Aleksandra Mirosław rozpoczęła rywalizację na igrzyskach w Tokio w wspinaczce sportowej. trwają kwalifikacje, które składają się z trzech konkurencji – są to speed, bouldering i lead. Ta pierwsza, czyli wspinaczka na szybkość, to koronna konkurencja Polki. Jest mistrzynią Europy i mistrzynią świata. W pozostałych konkurencjach czuje się nieco gorzej. O awansie do finału decyduje iloczyn miejsc w tych trzech konkurencjach.
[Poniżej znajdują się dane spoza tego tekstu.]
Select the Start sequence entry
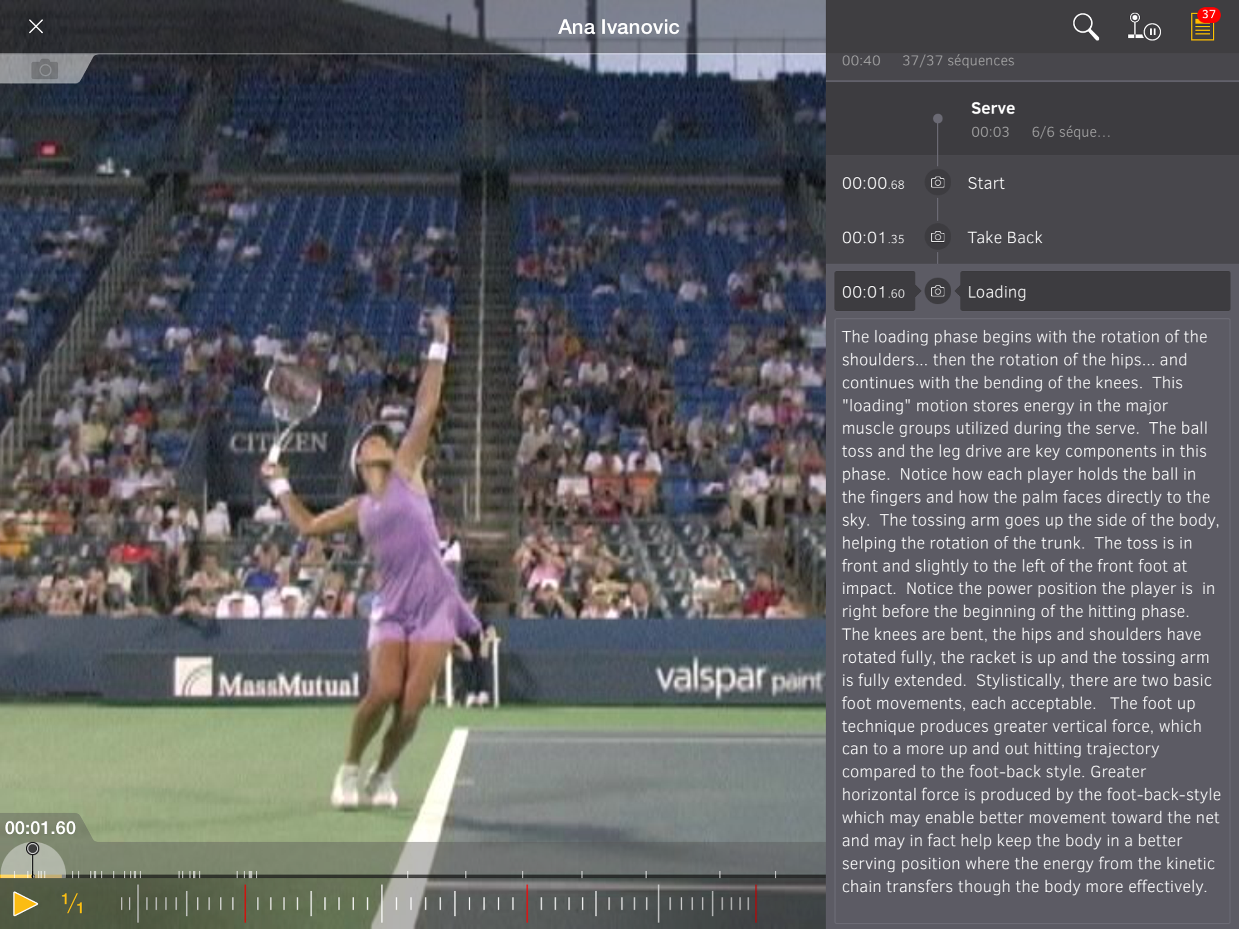Viewport: 1239px width, 929px height. [x=986, y=183]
Mimo że Polka gorzej czuje się w boulderingu i leadzie, to ma duże szanse na awans, bo genialnie zaprezentowała się w speedzie. Polka miała przed sobą dwa wejścia, a o miejscu w kwalifikacjach decydował ten lepszy. To jednak nie miało aż takiego znaczenia, bo oba wejścia Mirosław były najszybsze. W pierwszym uzyskała czas 7,01 sekundy. Natomiast drugi był jeszcze szybszy – Polka była malutki kroczek od wyrównania rekordu świata! Jej czas to 6,97 i jest to wynik gorszy od rekordu o 0,01 sekundy. Jest to za to rekord olimpijski, choć należy dodać, że ta dyscyplina sportu debiutuje na igrzyskach. Oczywiście jest to też rekord życiowy Polki.
Do finału awansuje osiem najlepszych zawodniczek. Mirosław wygrała kwalifikacje w speedzie i tylko kataklizm w pozostałych konkurencjach mógłby sprawić, że nie znajdzie się w najlepszej ósemce. Finał odbędzie się 8 sierpnia.